Reproduce verbatim the items from the line containing "Focus the Locate cell input field" up to and including the line containing "pyautogui.click(x=1123, y=187)", and nothing else.

### Data to process
— begin —

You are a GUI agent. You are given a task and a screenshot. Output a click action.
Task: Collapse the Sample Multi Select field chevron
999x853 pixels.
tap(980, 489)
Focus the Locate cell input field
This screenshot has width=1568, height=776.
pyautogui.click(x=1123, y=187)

— end —
— begin —

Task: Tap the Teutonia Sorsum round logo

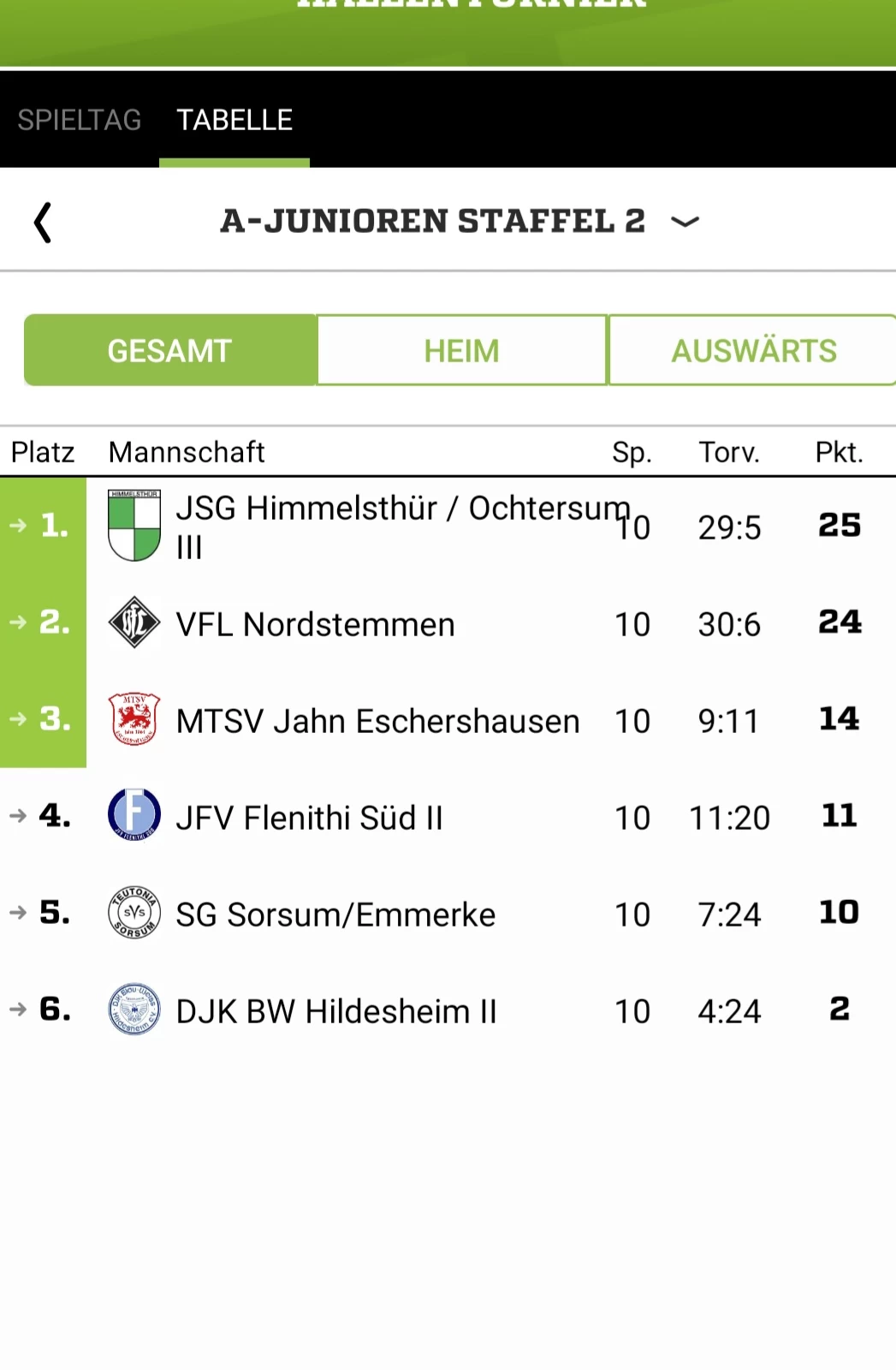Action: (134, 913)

— end —

### Response to the task
Focus the Locate cell input field
This screenshot has width=1568, height=776.
pyautogui.click(x=1123, y=187)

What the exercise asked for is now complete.